***** RECORDS PROVIDED *****

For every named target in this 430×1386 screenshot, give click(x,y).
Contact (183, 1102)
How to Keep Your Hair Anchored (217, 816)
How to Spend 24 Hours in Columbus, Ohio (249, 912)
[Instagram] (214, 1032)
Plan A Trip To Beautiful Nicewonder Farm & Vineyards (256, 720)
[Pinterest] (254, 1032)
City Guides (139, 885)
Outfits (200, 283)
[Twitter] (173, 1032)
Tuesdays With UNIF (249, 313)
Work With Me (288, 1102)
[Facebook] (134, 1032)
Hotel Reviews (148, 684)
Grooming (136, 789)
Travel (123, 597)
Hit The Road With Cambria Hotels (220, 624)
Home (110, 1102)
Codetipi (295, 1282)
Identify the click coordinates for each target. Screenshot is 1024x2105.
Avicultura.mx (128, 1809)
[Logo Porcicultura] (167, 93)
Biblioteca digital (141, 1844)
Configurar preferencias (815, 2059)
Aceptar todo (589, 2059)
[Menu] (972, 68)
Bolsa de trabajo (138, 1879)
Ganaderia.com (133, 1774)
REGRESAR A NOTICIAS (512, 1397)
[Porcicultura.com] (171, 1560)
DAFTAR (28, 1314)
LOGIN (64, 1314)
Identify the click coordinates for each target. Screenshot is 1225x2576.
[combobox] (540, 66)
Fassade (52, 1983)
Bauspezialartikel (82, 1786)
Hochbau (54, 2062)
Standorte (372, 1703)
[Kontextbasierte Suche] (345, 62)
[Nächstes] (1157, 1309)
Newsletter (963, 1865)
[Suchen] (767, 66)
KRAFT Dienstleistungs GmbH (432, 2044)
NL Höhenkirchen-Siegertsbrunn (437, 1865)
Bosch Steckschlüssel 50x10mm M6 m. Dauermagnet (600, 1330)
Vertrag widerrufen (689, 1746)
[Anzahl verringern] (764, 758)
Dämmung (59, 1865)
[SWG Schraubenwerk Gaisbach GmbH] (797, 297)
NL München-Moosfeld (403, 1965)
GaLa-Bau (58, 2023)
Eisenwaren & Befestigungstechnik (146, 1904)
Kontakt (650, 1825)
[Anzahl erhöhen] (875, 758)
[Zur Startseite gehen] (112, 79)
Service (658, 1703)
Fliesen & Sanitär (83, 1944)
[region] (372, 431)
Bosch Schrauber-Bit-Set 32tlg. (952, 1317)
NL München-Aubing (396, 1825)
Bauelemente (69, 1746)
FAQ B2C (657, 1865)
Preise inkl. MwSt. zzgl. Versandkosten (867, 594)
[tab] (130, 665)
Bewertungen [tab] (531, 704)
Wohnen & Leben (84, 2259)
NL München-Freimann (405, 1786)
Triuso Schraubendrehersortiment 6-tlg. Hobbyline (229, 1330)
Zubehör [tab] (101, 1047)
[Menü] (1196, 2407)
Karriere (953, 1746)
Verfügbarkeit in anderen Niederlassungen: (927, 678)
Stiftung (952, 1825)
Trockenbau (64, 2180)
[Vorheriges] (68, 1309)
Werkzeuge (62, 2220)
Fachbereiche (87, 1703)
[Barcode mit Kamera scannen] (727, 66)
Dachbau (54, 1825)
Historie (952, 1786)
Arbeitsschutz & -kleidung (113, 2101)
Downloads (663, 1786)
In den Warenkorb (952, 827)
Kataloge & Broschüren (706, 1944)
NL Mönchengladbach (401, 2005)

*****

TASK ITEM
Every line of the material that holds "Bosch" should be copied out as the answer.

SOLVED PROBLEM
Bosch Steckschlüssel 50x10mm M6 m. Dauermagnet (600, 1330)
Bosch Schrauber-Bit-Set 32tlg. (952, 1317)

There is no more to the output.